Made by: Ryan, Daniel, Saaras, Will, and Andrew
Python lists Operations
Append function
From the Data Abstractions Unit we Learned about lists and how they can store multiple variables
Today we’re going to show you how to add items to lists utilizing the append option
lst = ["hi"]
lst.append("no")
print(lst)
['hi', 'no']
Insert function
- The insert function allows you to append items to different lists at a specific location.
- Let’s first understand how it may work through pseudocode
Exmaple 1
INSERT alist, pos, value INSERT alist, 1, “hi”
- Here the alist represents your list you want to append an item to
- The position is where on the list the item will be generated in respect to the current list
- Finally, the value is the item you’re adding to your list.
- So in the code provided below, in position 1 you insert the item “hi” into alist
Your turn!!!!
- Turn this pseudocode into python
- How may we want to implement this on python? Think back to the data abstraction unit.

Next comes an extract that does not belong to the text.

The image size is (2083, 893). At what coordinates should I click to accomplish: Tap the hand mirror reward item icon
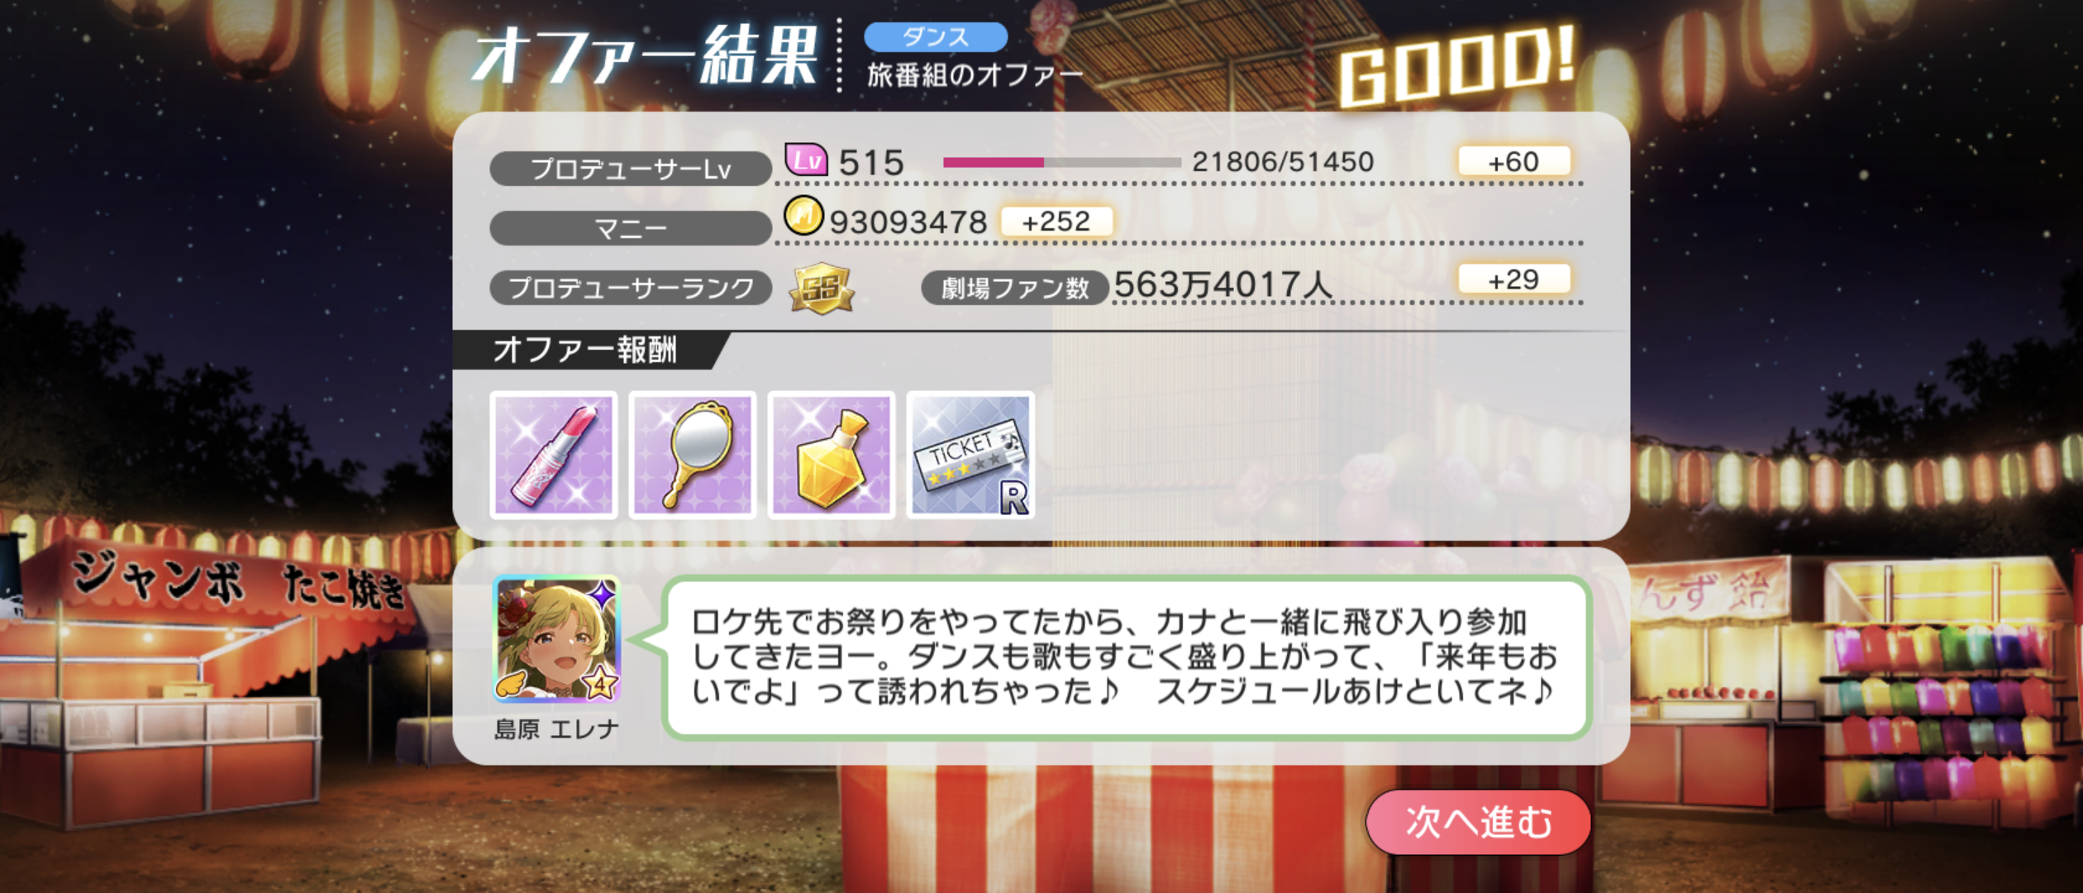[x=693, y=455]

- ( Hint: Think about the differences between psueodcode and python )
# ANSWER:
# Inserting items to a specific list, remember python is 0 based on the items!!
lst.insert(5, " maybe")
print(lst)
['hi', 'no', ' maybe']
Remove function
- The remove functions allows you to remove specific items at a specific position on the list
Pseudocode example
- REMOVE aList, pos
lst.remove(lst[0])
print(lst)
## You can also access the list by the position, this is called list indexing
print(lst[0])
['no', ' maybe']
no
Let’s do some Collegeboard exercises
- In the following list:
- nums = [65, 89, 92, 35, 84, 78, 28, 75]
- Figure out what the minimum number in the list, WITHOUT using the other methods and premade functions.
Second question:
- Let’s say we have a list called “animals” from a survey that stores whether or not they prefer “cats” or “dogs” as strings in this list.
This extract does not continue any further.